89
The hours didn't pass in a straight line.
They stretched, folded into each other, blurred at the edges until time stopped feeling like something measurable and became something heavier—something she carried instead of counted.
Thirty-eight hours.
That's what her mind told her.
Thirty-eight hours since the church, since the blackout, since the moment everything shifted and refused to return to where it had been.
And yet it felt longer.
Not because of pain—there wasn't much of that—but because of exposure.
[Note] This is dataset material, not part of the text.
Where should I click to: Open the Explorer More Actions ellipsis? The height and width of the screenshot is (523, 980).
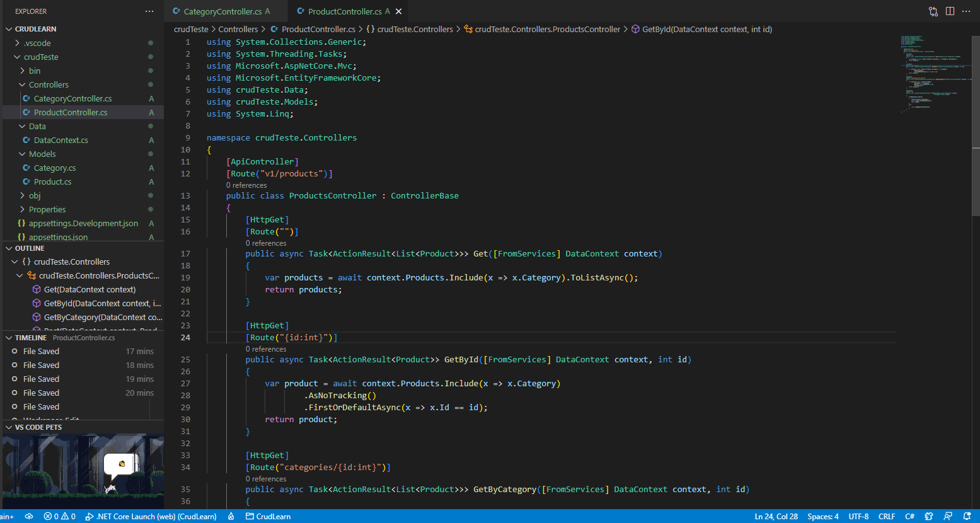click(x=149, y=11)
Because now she could see.
Camilla sat on a low leather couch, her wrists bound again with zip ties—tight, but not like before. Not interrogation-tight. Not desperate. Controlled, but almost... careless in comparison. Like they had adjusted their perception of her. Not harmless—but contained.
Watched.
Measured.
The room around her was no longer the empty grey box from before. This was different. Larger. Warmer in tone, but colder in purpose. A main space, not a holding cell. People moved through it constantly, but never for her.
Never because of her.
Men passed in and out, carrying things that told her everything she needed to know without a single word being spoken. Briefcases filled with cash. Crates of weapons. Bags—heavy ones—passed from hand to hand with quiet efficiency. No rush. No panic. Just rhythm.
This wasn't chaos.
This was operation.
This was structure.
And in the middle of it—
she sat.
Unmoved.
Observing.
Monte Carlo flashed briefly in her mind—not as memory, but as contrast. The lights, the elegance, the controlled illusion of power hidden beneath beauty. This—
this was the underside of it.
The truth beneath the polish.
And she had seen enough in these last hours to understand exactly what kind of organization she had fallen into.
Not small.
Not temporary.
Not reckless.
This was rooted.
Deep.
Her gaze lifted slightly as voices carried from across the room, pulling her attention away from the passing movement and toward something far more important.
Lucchese.
And another man.
She didn't turn her head fully.
Didn't need to.
She listened.
"...no, it can't be true, Luighi. It can't," Lucchese's voice cut through, sharper than before, stripped of the amusement he had shown her. "The boy is not a prince."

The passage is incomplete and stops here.